Community Options Settles Into New Location, Expands STEP Program
Shortly after Town Topics moved out of 305 Witherspoon Street, the building it had occupied since 2007, local residents wondered what would be taking its place. That question was answered last week when the staff of the non-profit Community Options, Inc. began setting up their offices there. The building will house Community Options’ expanding School-to-Employment Program (STEP).
For 25 years, the non-profit organization has worked to develop housing and employment programs for people with disabilities. Its guiding philosophy is that all people — regardless of disability level — should live and work in the community with dignity, choice, and self-determination.
Founder and President/CEO Robert Stack likes to say that people with disabilities have some of the same problems as celebrities. “They are surrounded with people who are paid to be around them and what Community Options wants is for them to be in the regular workplace,” he explained. “We try to jumpstart that process through STEP and a chance at giving them a regular paid job.”
As to meeting obstacles along the way? “Everyone has obstacles that we have to figure out how to deal with; we can’t put ourselves in a bubble,” he said.
Before acquiring its current building, Community Options had offices in the Daily Plan It, which was, said Mr. Stack, “bursting at the seams.” The new location provides space for the STEP program and for staff from its Mercer County office.
“We hope that our local presence on Witherspoon Street will give parents of children with disabilities the vision that their son or daughter can in fact have a job just like any other student who is close to finishing school regardless of the fact that they have disabilities,” said Mr. Stack.
Thanks in part to a grant by the Kessler Foundation, STEP was launched in New Jersey in 2008 in response to the youth employment rate for individuals with disabilities. The job training/transition program serves high school students and young adults with special needs, through real world, hands-on training. The goal is to improve future opportunities for competitive employment and/or post-secondary education.
In recognition of the contribution made to STEP by the Kessler Foundation, Elaine Katz will receive the Community Options Betty Pendler Award this Friday, May 15, at the organization’s national headquarters on Farber Road in Princeton. “Elaine has been tireless in getting employment for people with disabilities and has given us our first grant for STEP,” said Mr.

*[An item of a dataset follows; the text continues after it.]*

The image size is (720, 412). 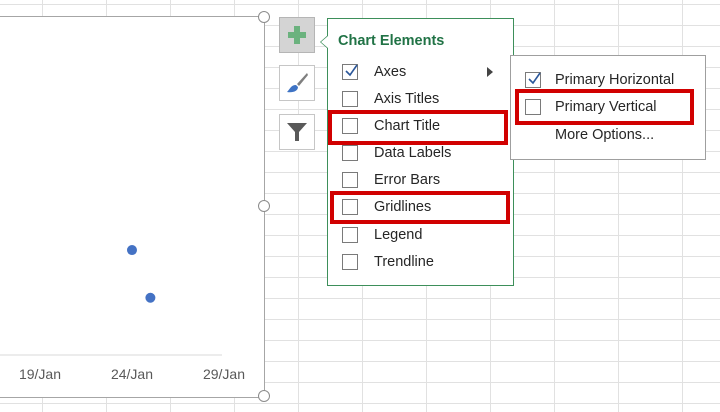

Stack.
“Most people without disabilities find training for jobs as teens during high school but teenagers with disabilities rarely have that chance,” explained Mr. Stack. “That’s where STEP comes in, with unpaid internships in a variety of jobs.
So far, the non-profit organization is working with the University Medical Center of Princeton at Plainsboro, the Robert Wood Johnson hospital, and others, offering experience in food service, maintenance, custodial, inventory, and other work. “One of our teenagers loves to work in patient transport, taking patients from X-Ray to their hospital room or from there to the hospital’s main lobby, for example,” said Mr. Stack. “We find that if we place a person in a job that is a good match for them, it works well and so far we’ve had a 90 percent success rate.” That means that 90 percent of the time, the intern has been hired into a paid job. STEP places students aged between 16 and 19, who are on the autism spectrum or have some intellectual or physical disability, filling a gap in what is available from government programs such as ARC, which, according to Mr. Stack, has a waiting list of well over 6,000.
“We are very well-known in the area and a lot of parents want their kids in our program, which currently has 27 students from the area,” said Stefanie Rinaldi, who oversees STEP. “And that number is likely to double by the end of the year.”
Ms. Rinaldi explained how the program works. “For our student interns we hire coaches; each intern is paired with a paid coach who does not have a disability and who works alongside the intern in the job, until they are able to do it on their own. At that point the coach is no longer needed and can ‘fade.’ We call it ‘fading,’” she said, adding that Community Options is always looking to hire coaches. “If there are people in the area who want to work with Community Options as coaches, they should get in touch and this is a great place to get work experience; we have hundreds of such part-time per diem employees; some are retired, some are college graduates looking for a stepping stone, often in social work, education and psychology.
Community Options was founded by Mr. Stack in 1989, some years after he moved to Princeton in 1981. “I had been working with kids with disabilities for a long time but when the place I was working for went out of business, I realized that a non-profit group was needed that would follow a business model,” said Mr. Stack. Since then, the organization has grown to include 275 group homes nationwide, 104 in New Jersey, including 17 in Mercer County. It now serves thousands of people with disabilities through 38 offices across 9 states, including Arizona, Kentucky, New Jersey, New Mexico, New York, Pennsylvania and South Carolina.
With an operating budget of $107 million, it currently has some 3600 employees nationwide, at least 1,000 in New Jersey, and 30 in Princeton. Its funding comes from private sector donations as well as from state and federal government.
Locally, Community Options operates a home built from the ground up in Hopewell and a renovated home on Harrison Street in Princeton for persons who use wheelchairs.
The excitement of moving into a new space was tangible last week as computers were set up and staff members figured out the logistics of the newly-painted building. Still there might be one downside to the new location, laughed Mr. Stack. “Our staff might be growing in another sense now that we are within walking distance of Conte’s Pizza!”